The Hellenic American Union presents The Absence of the Present, the first solo painting exhibition by visual artist Nikos Kanoglou, curated by the art collective Wooden Horse, of which the artist is a founding member. The exhibition unfolds as a meditation on time, memory and the subtle energies that remain embedded in matter, inviting viewers into a space where presence is sensed precisely through its disappearance.
Kanoglou’s practice does not seek to depict landscape or narrative in conventional terms. Instead, his works operate as maps of residue — visual fields where traces of lived experience, erosion and silence emerge as primary protagonists. Through drawing, restrained monochrome palettes and layered materials such as graphite, ink and mineral powders, the artist constructs surfaces where form coexists with void, and where storytelling remains suspended rather than declared.
Within this visual language, Greek cultural memory intersects with archetypal forms and mythological echoes, generating what might be described as a personal mythological terrain. The exhibition proposes a mode of viewing grounded in stillness: the gaze is not asked to decipher but to dwell, to listen to the whisper of time and to recognise memory’s imprint within each mark and shadow.

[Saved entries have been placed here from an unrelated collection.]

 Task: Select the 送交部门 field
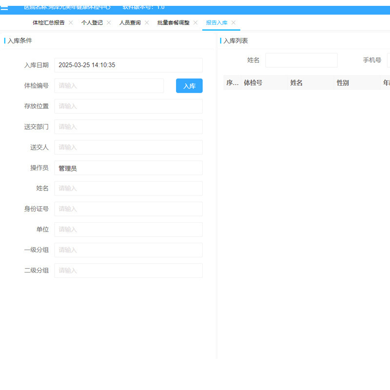tap(128, 127)
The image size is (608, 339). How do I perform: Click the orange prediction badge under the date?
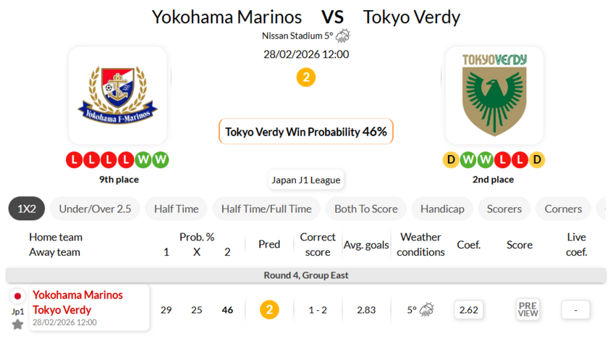(x=305, y=78)
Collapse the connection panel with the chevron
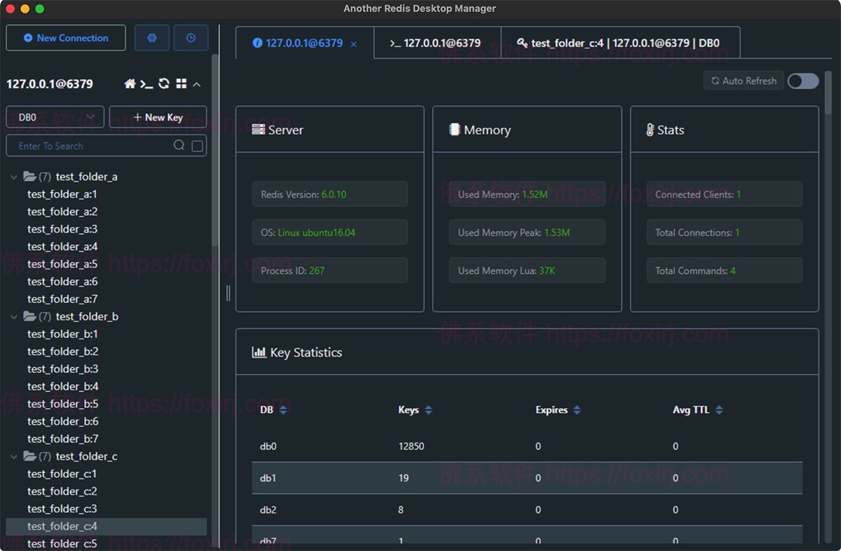Image resolution: width=841 pixels, height=551 pixels. coord(196,84)
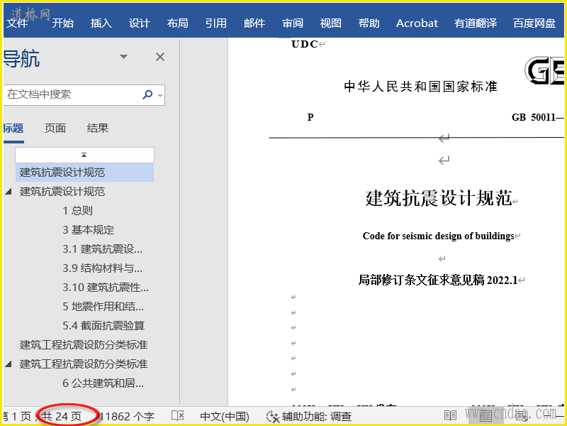The image size is (567, 426).
Task: Open the 审阅 ribbon tab
Action: pos(292,23)
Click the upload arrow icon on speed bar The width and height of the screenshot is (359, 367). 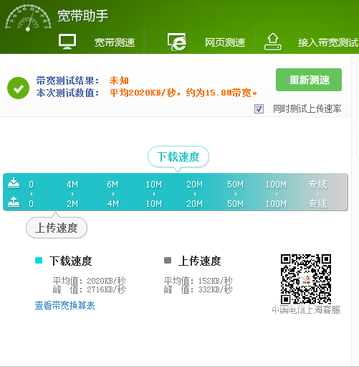[x=14, y=202]
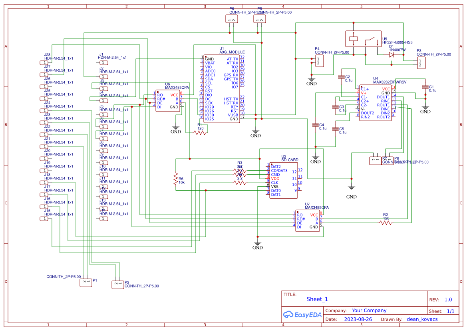The width and height of the screenshot is (467, 331).
Task: Click header J28 HDR-M-2.54_1x1
Action: [x=44, y=63]
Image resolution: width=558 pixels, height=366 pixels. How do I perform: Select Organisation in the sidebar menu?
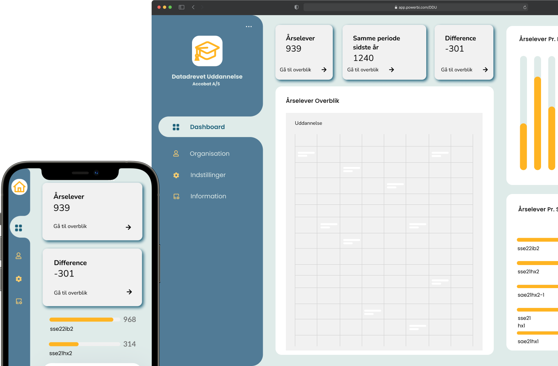click(210, 154)
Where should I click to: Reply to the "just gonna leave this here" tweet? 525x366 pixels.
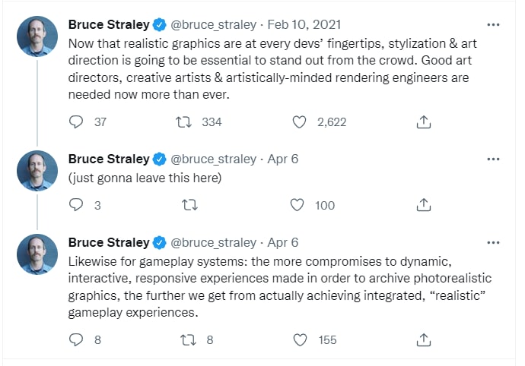pos(76,205)
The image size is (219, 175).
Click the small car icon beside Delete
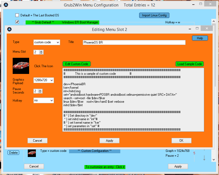click(x=32, y=152)
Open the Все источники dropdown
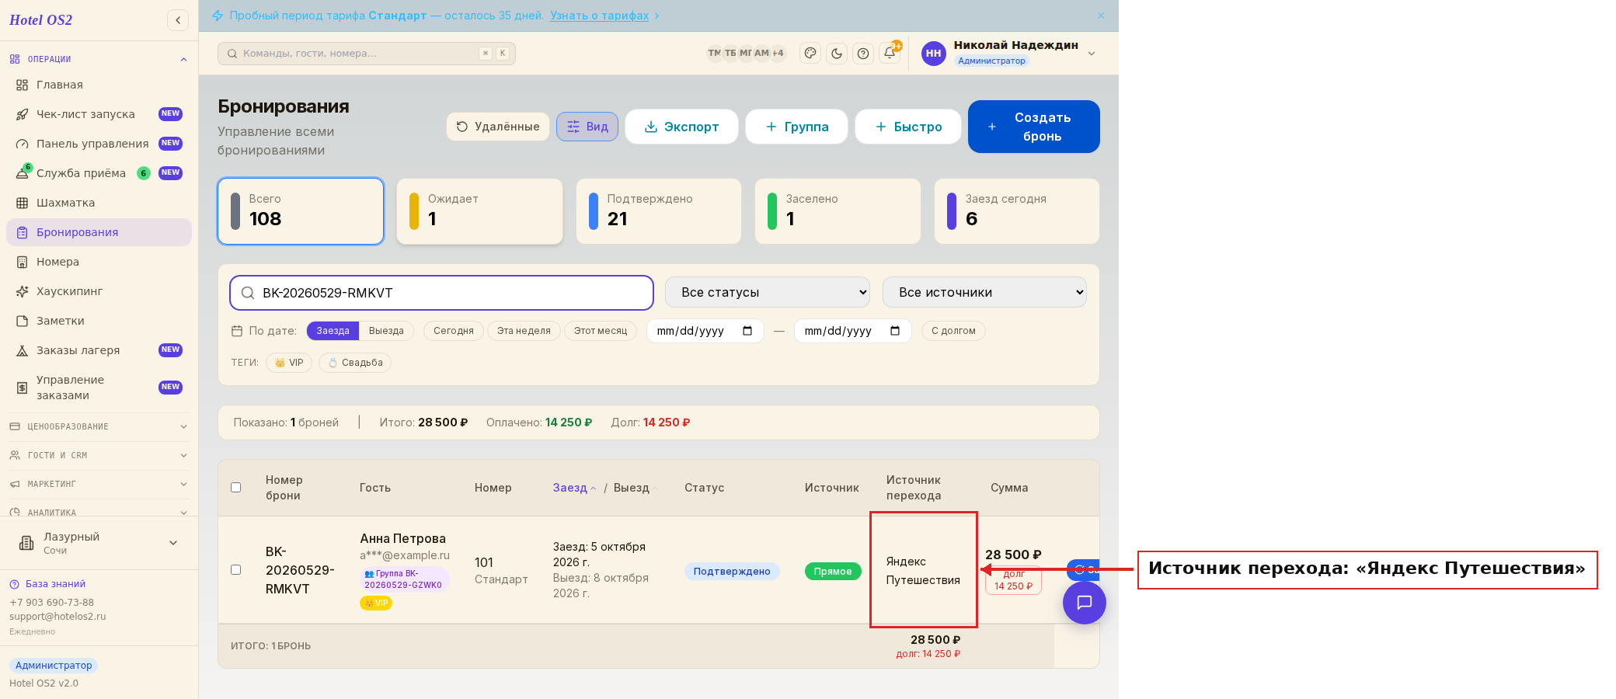Viewport: 1616px width, 699px height. 984,292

In conversation with Artviews, Kanoglou describes his new body of work as a mapping not of places but of traces. While rooted in real geographies — notably Arcadian landscapes and historically charged architectural shells — the paintings ultimately capture the lingering energy of spaces rather than their physical appearance. Fragments of surfaces, textures of decay and layers of plaster-like material become vehicles through which memory is extracted from the body of space and reconstituted as an interior landscape.
His academic background in design and architecture lends the work a disciplined structural foundation. Even the most atmospheric compositions are underpinned by carefully organised tonal systems and spatial relationships. Narrative, therefore, unfolds not literarily but spatially: figures and marks inhabit a constructed memory-field, suggesting presence while withholding explicit story.
Travel constitutes another formative influence. Museums, weathered surfaces and the quiet intensity of artistic heritage inform his material sensibility. Rather than returning with images, the artist accumulates a density of memory that later crystallises into matter. Mythological archetypes — Pan, the Ceryneian Hind or Dionysian clusters — appear not as folkloric illustrations but as enduring symbolic structures linking individual and collective consciousness.
As a founding member of Wooden Horse, Kanoglou views artistic collectivity as a dynamic meeting point between thought and action. Collaboration becomes both dialogue and challenge, testing the singular voice within a shared cultural framework.
Ultimately, The Absence of the Present is less an exhibition than an experiential environment. Silence functions as narrative, materiality as memory and shadow as orientation. Kanoglou’s paintings resemble maps where identity, time and matter converge — terrains in which light emerges only after darkness, and where the act of viewing becomes a contemplative encounter with the unseen persistence of memory.